Research Related to the Game of Amazons
The game of Amazons
is a game which allows an interesting mix of chess-
and Go-like analysis. It exhibits interesting mathematical structure,
and the endgame often breaks down into independent subgames,
making well-suited for experiments in combinatorial game theory. In contrast
to Go, there are no repetitions possible, so the classical loopfree theory applies.
Research and Results
- In the early 2000's, we developed two strong (at the time) Amazons-playing programs,
Antiope by T. Tegos and Arrow by myself.
- I defined the concept of line segment graphs, a natural mathematical structure
on which to analyze Amazons. One chapter of
T. Tegos' thesis contains a large-scale empirical investigation of those graphs.

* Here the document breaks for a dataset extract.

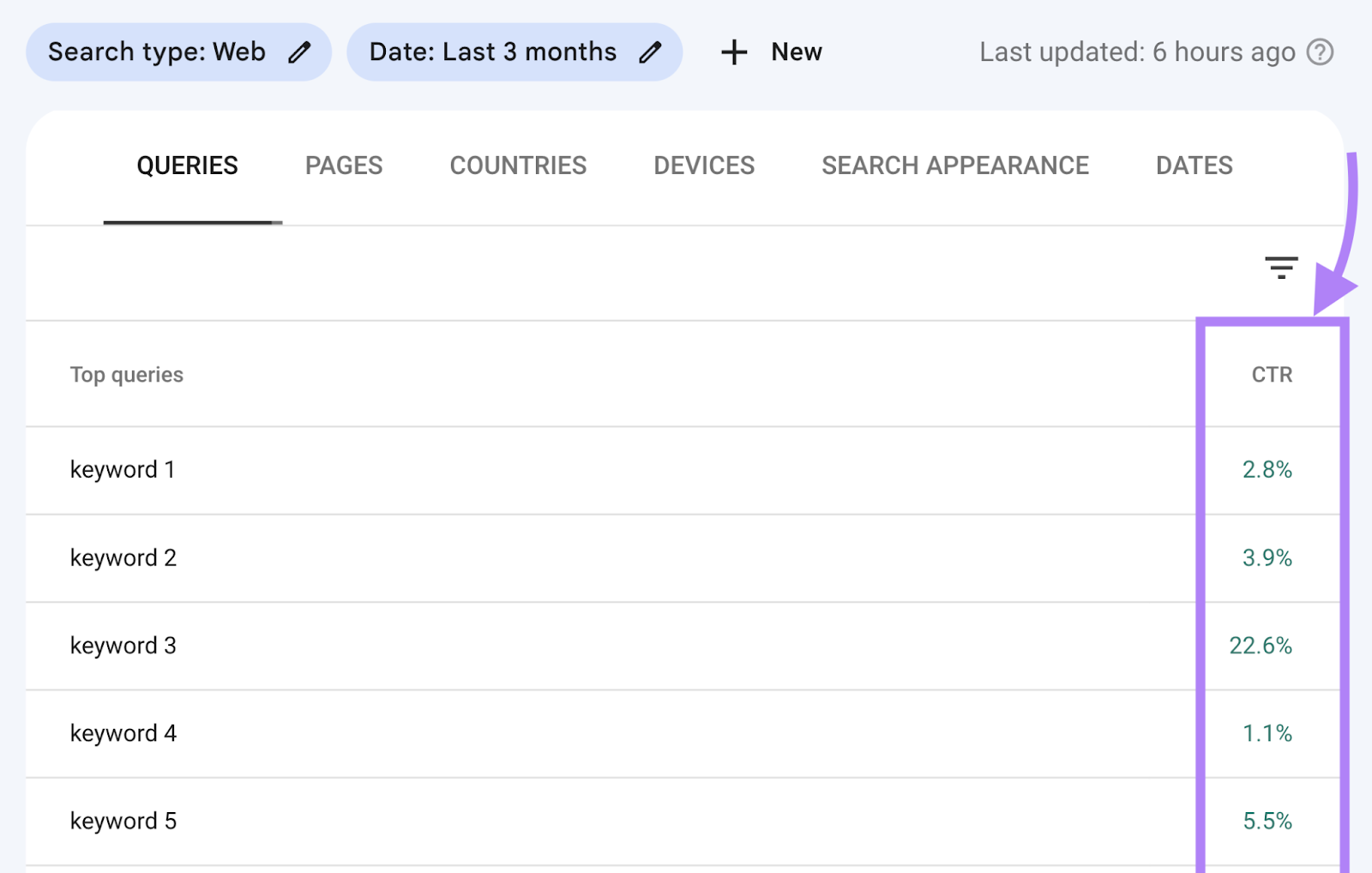Open the help question mark icon

[1321, 52]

- On January 4, 2001, I proved that Amazons on a 5x5 board is a first-player win. There
seem to be many winning moves.
The easiest to prove was 1. B1-D3xB3 (or the symmetric 1.D1-B3xD3).
1. B1-B3xD3 was just slightly harder.
- Amazons has been used extensively for our experiments with
Temperature Discovery Search.
Projects
I think that solving 6x6 Amazons would be a nice topic for a MSc thesis.

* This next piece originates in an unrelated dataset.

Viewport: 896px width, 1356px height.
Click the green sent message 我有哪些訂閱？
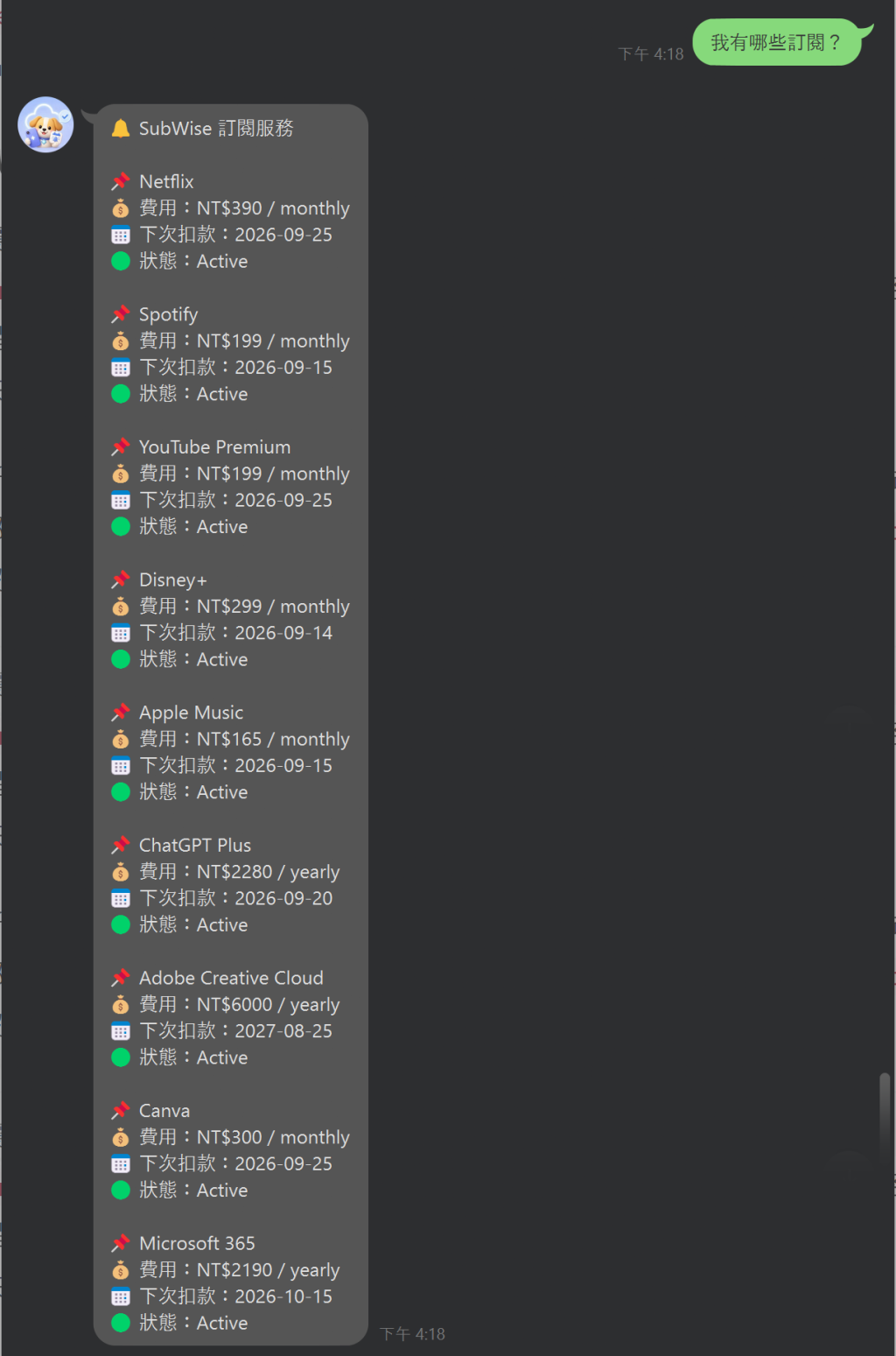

One approach would be to use df-pn as a solver,
and use domain-specific ideas and possible combinatorial
game analysis for early evaluation/pruning.
Publications
M. Müller, M. Enzenberger, and J. Schaeffer.

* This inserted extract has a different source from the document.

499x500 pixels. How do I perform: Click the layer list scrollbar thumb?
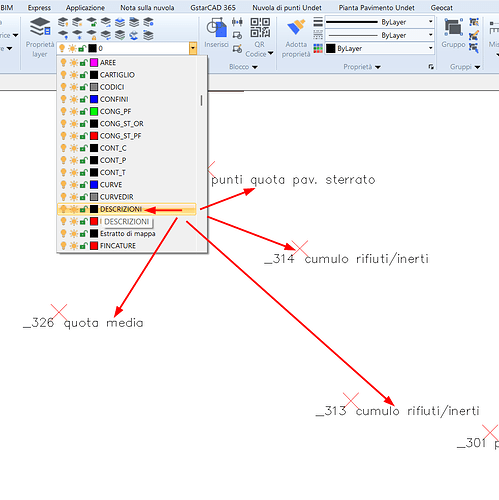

Temperature discovery search.
In Nineteenth National Conference on Artificial Intelligence
(AAAI 2004), pages 658-663, San Jose, CA, 2004.
M. Müller and T. Tegos.
Experiments in Computer Amazons.
In R. Nowakowski, editor, More Games of No Chance, pages
243-260. Cambridge University Press, 2002.
T. Tegos.
Shooting the last arrow.
Master's thesis, University of Alberta, 2002.
M. Müller.
Solving 5x5 Amazons.
In The 6th Game Programming Workshop (GPW 2001), number 14 in
IPSJ Symposium Series Vol.2001, pages 64-71, Hakone (Japan), 2001.
H. Iida and M. Müller.
Report on the
Second Open Computer-Amazons Championship.
ICGA Journal Vol.23 No.1, March 2000.
The Amazons program Arrow
The released version of Arrow runs on Macintosh PowerPC only. See the Readme file for details.